*** Excerpt provided
In September, I began an on-line prep course to study for the CSW exam. Depending on your professional circle, those letters could mean very different things. For this context, I am referring to the Certified Specialist of Wine exam, developed by The Society of Wine Educators. In essence, a certification which signifies that a person has taken it upon themselves to seriously study wine. As in the history, the geography, the grapes, the terroir and more. I have been piecing together my tapestry of wine knowledge for many years now, and this was the moment to give it some structure, like a well aged Bordeaux. And that is what happened. I followed the lead of our vivacious expert, Jane Nickles. Also known as The Bubbly Professor, and she is! She is also a very good teacher. She laid out an organized course with many resources for the candidates. I loved every minute of her courses. My only challenge was having a full-time job and all the other business of being a human. I followed the plan, availed myself of the materials and guess what happened? I passed! As of Saturday December 17, 2016, I am a CSW! Once more for posterity, Certified Specialist Of Wine.
But wait, there's more!
Several months ago, I learned about an opportunity for a wine writing fellowship. The Wine Writers Symposium, to commence in February in Napa, is a chance for writers to come together, explore topics, network, receive coaching and education. Though I felt uncertain about my actual chances, I met the qualifications. I was compelled to at least attempt. Here is an excerpt from my cover letter:
I have traveled a long windy road through a career in Higher Education and non-profit work, across the country, only to return to the roots. I am proud of the career I have built and also feel ready to train and flex different muscles. I have been a life long writer, enjoying all manner of writing from poetry and plays when I was younger, to memoir, fiction and now the blog and wine travel writing. In my profession, I write from a scholar-practitioner framework for varying purposes: policies, conference proposals, campus documents, the website, newsletters, flyers, presentations and of course, our mainstay of communication, e-mail. Writing about wine has been like summer vacation for me, even in winter. I love it. It blends two of my passions like a new world meritage, reinvigorating my writing, while bringing wine to the party.
******
*** Collected data
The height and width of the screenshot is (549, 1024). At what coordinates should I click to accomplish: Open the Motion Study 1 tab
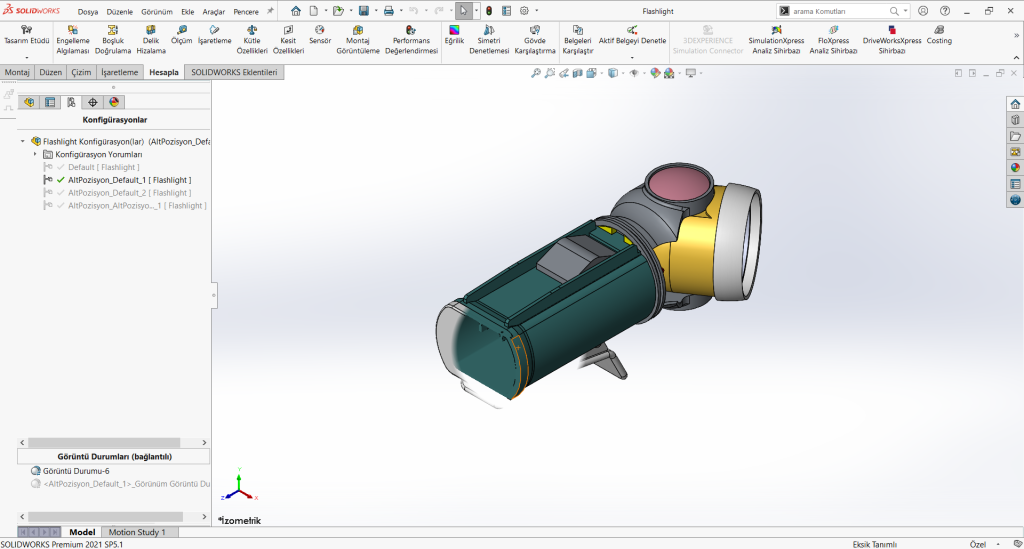click(x=137, y=532)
******
→ Problems to solve
**A)** Condense the paragraph of the wine blog post that opens with "Several months ago" into a short bulleted list that keeps its main facts.
**B)** Write the next part of the wine blog post, picking up after its final sentence.
The lines have no connection to the wine blog post above them.

→ Answer set
**A)**
- Several months ago, the author learned of a wine writing fellowship.
- The Wine Writers Symposium begins in February in Napa.
- It brings writers together to explore topics, network, and receive coaching and education.
- The author was uncertain about the chances but met the qualifications and felt compelled to apply.
- An excerpt from the cover letter follows.

**B)**
Like a predictable and romantic Hollywood script, you may have guessed by now where this is going. I got in! I am a 2017 Fellow with The Symposium for Professional Wine Writers. I am humbled beyond belief. I have had the privilege of meeting some of the other fellows via the wine blogging community and know just how talented they all are. And the professionals we will have audience with are a force. I will be in tremendous company.
I share all of this good news in contrast with the irrefutable fact that life is topsy-turvy. Every week-day morning at 6:20 am, when that unwelcome alarm disrupts my repose, or even those mornings when my anxiety racked mind stirs me an hour before the alarm is to go off (why is it ALWAYS an hour before?!), I have to actively resist resentment. I choose gratitude for my great job, wonderful partner, comfortable home, able body, community of support and the knowledge that at some point after a long day, I can, if I feel so inclined, sip on some delicious wine. And so I circle back to what I started with. My heart is full. I want to thank all of my family and friends who have supported and encouraged me. I really like this quote, which somewhat sums up the purpose of my offering here today.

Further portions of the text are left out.